Your instructions: Print the data that follows without changing a single word.

Material for the task:

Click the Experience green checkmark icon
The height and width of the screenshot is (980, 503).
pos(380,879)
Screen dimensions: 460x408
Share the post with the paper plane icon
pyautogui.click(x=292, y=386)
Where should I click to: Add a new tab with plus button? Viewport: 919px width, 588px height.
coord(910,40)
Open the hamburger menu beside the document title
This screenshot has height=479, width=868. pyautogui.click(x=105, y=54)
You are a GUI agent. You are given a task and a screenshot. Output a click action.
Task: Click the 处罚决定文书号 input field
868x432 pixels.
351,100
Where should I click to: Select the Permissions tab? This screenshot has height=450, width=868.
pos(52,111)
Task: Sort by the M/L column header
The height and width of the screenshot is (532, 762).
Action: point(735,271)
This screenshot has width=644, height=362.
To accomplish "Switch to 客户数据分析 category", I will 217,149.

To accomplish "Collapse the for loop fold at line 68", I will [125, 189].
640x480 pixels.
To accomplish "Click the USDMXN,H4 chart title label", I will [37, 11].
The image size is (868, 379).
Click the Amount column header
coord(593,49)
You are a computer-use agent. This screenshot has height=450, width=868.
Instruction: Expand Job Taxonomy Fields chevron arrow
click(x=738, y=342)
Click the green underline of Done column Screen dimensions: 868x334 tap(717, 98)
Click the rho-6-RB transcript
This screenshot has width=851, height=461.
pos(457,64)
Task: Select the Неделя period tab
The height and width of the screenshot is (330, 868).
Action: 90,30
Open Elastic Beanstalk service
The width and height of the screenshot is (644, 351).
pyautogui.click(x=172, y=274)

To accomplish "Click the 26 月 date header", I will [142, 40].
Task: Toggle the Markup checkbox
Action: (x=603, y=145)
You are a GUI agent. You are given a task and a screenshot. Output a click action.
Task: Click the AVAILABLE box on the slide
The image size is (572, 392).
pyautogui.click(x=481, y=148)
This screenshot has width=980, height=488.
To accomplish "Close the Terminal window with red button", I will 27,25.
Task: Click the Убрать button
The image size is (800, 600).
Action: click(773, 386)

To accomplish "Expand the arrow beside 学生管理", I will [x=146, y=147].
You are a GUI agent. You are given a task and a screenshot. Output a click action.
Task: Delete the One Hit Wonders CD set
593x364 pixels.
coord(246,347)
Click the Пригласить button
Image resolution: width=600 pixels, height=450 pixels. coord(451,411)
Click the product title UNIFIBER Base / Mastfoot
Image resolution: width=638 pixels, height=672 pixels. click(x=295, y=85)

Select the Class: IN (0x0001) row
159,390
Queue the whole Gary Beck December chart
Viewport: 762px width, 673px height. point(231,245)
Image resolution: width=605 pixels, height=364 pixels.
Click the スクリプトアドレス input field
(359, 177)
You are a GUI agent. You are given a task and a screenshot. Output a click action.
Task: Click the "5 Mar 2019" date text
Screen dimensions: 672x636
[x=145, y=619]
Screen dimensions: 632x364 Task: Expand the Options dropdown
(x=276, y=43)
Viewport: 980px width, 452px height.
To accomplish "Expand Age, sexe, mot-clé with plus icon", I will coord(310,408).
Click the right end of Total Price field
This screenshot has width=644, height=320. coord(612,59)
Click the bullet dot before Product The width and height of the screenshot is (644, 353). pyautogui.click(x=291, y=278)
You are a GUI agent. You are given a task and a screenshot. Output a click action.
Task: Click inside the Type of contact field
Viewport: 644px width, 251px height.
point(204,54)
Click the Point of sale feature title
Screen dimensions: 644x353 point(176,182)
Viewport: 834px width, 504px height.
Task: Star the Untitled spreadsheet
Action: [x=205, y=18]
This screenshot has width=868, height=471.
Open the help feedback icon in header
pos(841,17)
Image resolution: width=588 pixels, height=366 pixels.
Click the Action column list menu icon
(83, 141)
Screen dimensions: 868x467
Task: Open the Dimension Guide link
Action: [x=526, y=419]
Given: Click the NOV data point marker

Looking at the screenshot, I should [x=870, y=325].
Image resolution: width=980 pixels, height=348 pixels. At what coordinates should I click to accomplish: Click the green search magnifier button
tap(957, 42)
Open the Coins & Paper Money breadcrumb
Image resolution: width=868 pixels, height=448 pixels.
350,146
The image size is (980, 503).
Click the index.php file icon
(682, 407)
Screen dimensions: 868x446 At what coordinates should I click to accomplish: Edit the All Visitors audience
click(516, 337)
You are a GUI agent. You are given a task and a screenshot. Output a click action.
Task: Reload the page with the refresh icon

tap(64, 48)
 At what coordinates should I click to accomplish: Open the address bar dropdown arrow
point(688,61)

Reply:
Click the Experience green checkmark icon
The height and width of the screenshot is (980, 503).
pos(380,879)
Screen dimensions: 460x408
Share the post with the paper plane icon
pyautogui.click(x=292, y=386)
Where should I click to: Add a new tab with plus button? Viewport: 919px width, 588px height.
coord(910,40)
Open the hamburger menu beside the document title
This screenshot has height=479, width=868. pyautogui.click(x=105, y=54)
You are a GUI agent. You are given a task and a screenshot. Output a click action.
Task: Click the 处罚决定文书号 input field
868x432 pixels.
351,100
Where should I click to: Select the Permissions tab? This screenshot has height=450, width=868.
pos(52,111)
Task: Sort by the M/L column header
The height and width of the screenshot is (532, 762).
Action: point(735,271)
This screenshot has width=644, height=362.
To accomplish "Switch to 客户数据分析 category", I will 217,149.

To accomplish "Collapse the for loop fold at line 68", I will [125, 189].
640x480 pixels.
To accomplish "Click the USDMXN,H4 chart title label", I will [37, 11].
The image size is (868, 379).
Click the Amount column header
coord(593,49)
You are a computer-use agent. This screenshot has height=450, width=868.
Instruction: Expand Job Taxonomy Fields chevron arrow
click(x=738, y=342)
Click the green underline of Done column Screen dimensions: 868x334 tap(717, 98)
Click the rho-6-RB transcript
This screenshot has width=851, height=461.
pos(457,64)
Task: Select the Неделя period tab
The height and width of the screenshot is (330, 868).
Action: 90,30
Open Elastic Beanstalk service
The width and height of the screenshot is (644, 351).
pyautogui.click(x=172, y=274)

To accomplish "Click the 26 月 date header", I will [142, 40].
Task: Toggle the Markup checkbox
Action: (x=603, y=145)
You are a GUI agent. You are given a task and a screenshot. Output a click action.
Task: Click the AVAILABLE box on the slide
The image size is (572, 392).
pyautogui.click(x=481, y=148)
This screenshot has width=980, height=488.
To accomplish "Close the Terminal window with red button", I will 27,25.
Task: Click the Убрать button
The image size is (800, 600).
Action: click(773, 386)

To accomplish "Expand the arrow beside 学生管理", I will [x=146, y=147].
You are a GUI agent. You are given a task and a screenshot. Output a click action.
Task: Delete the One Hit Wonders CD set
593x364 pixels.
coord(246,347)
Click the Пригласить button
Image resolution: width=600 pixels, height=450 pixels. coord(451,411)
Click the product title UNIFIBER Base / Mastfoot
Image resolution: width=638 pixels, height=672 pixels. click(x=295, y=85)

Select the Class: IN (0x0001) row
159,390
Queue the whole Gary Beck December chart
Viewport: 762px width, 673px height. point(231,245)
Image resolution: width=605 pixels, height=364 pixels.
Click the スクリプトアドレス input field
(359, 177)
You are a GUI agent. You are given a task and a screenshot. Output a click action.
Task: Click the "5 Mar 2019" date text
Screen dimensions: 672x636
[x=145, y=619]
Screen dimensions: 632x364 Task: Expand the Options dropdown
(x=276, y=43)
Viewport: 980px width, 452px height.
To accomplish "Expand Age, sexe, mot-clé with plus icon", I will coord(310,408).
Click the right end of Total Price field
This screenshot has width=644, height=320. coord(612,59)
Click the bullet dot before Product The width and height of the screenshot is (644, 353). pyautogui.click(x=291, y=278)
You are a GUI agent. You are given a task and a screenshot. Output a click action.
Task: Click inside the Type of contact field
Viewport: 644px width, 251px height.
point(204,54)
Click the Point of sale feature title
Screen dimensions: 644x353 point(176,182)
Viewport: 834px width, 504px height.
Task: Star the Untitled spreadsheet
Action: [x=205, y=18]
This screenshot has width=868, height=471.
Open the help feedback icon in header
pos(841,17)
Image resolution: width=588 pixels, height=366 pixels.
Click the Action column list menu icon
(83, 141)
Screen dimensions: 868x467
Task: Open the Dimension Guide link
Action: [x=526, y=419]
Given: Click the NOV data point marker

Looking at the screenshot, I should [x=870, y=325].
Image resolution: width=980 pixels, height=348 pixels. At what coordinates should I click to accomplish: Click the green search magnifier button
tap(957, 42)
Open the Coins & Paper Money breadcrumb
Image resolution: width=868 pixels, height=448 pixels.
350,146
The image size is (980, 503).
Click the index.php file icon
(682, 407)
Screen dimensions: 868x446 At what coordinates should I click to accomplish: Edit the All Visitors audience
click(516, 337)
You are a GUI agent. You are given a task and a screenshot. Output a click action.
Task: Reload the page with the refresh icon

tap(64, 48)
 At what coordinates should I click to accomplish: Open the address bar dropdown arrow
point(688,61)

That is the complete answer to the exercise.